___ Available data

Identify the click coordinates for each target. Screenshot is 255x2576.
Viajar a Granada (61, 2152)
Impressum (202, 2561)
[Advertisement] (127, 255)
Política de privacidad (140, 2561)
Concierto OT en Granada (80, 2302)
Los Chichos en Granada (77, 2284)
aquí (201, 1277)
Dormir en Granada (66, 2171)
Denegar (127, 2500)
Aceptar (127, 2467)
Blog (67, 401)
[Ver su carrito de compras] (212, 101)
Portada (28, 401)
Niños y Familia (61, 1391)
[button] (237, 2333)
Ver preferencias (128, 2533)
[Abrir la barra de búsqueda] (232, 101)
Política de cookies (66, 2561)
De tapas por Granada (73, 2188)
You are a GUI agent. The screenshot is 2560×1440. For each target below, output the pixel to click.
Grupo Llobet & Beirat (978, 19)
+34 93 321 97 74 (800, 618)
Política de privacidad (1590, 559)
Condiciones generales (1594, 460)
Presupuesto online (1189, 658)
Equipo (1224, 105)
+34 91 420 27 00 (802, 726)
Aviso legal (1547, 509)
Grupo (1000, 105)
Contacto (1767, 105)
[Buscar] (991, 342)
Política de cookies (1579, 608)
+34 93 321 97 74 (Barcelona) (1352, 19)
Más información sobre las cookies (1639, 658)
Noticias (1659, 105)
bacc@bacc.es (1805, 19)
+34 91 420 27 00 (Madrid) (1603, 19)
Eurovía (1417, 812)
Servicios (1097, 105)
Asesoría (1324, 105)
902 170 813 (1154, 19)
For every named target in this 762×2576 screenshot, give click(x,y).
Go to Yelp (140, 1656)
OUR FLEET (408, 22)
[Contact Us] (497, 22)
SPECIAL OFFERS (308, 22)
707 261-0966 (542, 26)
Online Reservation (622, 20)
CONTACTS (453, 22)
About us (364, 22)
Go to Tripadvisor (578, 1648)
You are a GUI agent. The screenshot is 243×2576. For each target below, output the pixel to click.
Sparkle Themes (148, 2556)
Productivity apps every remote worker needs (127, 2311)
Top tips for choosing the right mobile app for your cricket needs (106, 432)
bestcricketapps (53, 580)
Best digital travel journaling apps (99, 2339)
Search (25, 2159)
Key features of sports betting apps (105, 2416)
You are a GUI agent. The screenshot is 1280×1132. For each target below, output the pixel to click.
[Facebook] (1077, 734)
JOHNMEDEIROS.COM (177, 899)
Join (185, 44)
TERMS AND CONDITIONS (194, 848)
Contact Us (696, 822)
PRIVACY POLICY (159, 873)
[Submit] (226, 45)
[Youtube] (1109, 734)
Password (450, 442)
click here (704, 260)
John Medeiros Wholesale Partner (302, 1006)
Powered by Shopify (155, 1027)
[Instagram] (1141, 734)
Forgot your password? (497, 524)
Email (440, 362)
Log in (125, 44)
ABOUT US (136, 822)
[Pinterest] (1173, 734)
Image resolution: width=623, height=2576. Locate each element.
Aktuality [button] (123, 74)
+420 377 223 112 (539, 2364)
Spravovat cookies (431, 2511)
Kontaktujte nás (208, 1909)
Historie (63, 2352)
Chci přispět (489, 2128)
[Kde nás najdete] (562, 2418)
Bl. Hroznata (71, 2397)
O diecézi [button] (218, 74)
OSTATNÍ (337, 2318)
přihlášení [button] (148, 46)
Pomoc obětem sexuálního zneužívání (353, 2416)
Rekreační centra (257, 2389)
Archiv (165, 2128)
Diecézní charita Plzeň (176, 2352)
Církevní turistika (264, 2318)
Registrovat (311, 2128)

______

-- Action item --
Could you write out exactly the lines above, starting at the first one and ending with the line that has "Más información sobre las cookies (1639, 658)"?

-- Output of the exercise --
Identify the click coordinates for each target. Screenshot is 255x2576.
Viajar a Granada (61, 2152)
Impressum (202, 2561)
[Advertisement] (127, 255)
Política de privacidad (140, 2561)
Concierto OT en Granada (80, 2302)
Los Chichos en Granada (77, 2284)
aquí (201, 1277)
Dormir en Granada (66, 2171)
Denegar (127, 2500)
Aceptar (127, 2467)
Blog (67, 401)
[Ver su carrito de compras] (212, 101)
Portada (28, 401)
Niños y Familia (61, 1391)
[button] (237, 2333)
Ver preferencias (128, 2533)
[Abrir la barra de búsqueda] (232, 101)
Política de cookies (66, 2561)
De tapas por Granada (73, 2188)
You are a GUI agent. The screenshot is 2560×1440. For each target below, output the pixel to click.
Grupo Llobet & Beirat (978, 19)
+34 93 321 97 74 (800, 618)
Política de privacidad (1590, 559)
Condiciones generales (1594, 460)
Presupuesto online (1189, 658)
Equipo (1224, 105)
+34 91 420 27 00 (802, 726)
Aviso legal (1547, 509)
Grupo (1000, 105)
Contacto (1767, 105)
[Buscar] (991, 342)
Política de cookies (1579, 608)
+34 93 321 97 74 (Barcelona) (1352, 19)
Más información sobre las cookies (1639, 658)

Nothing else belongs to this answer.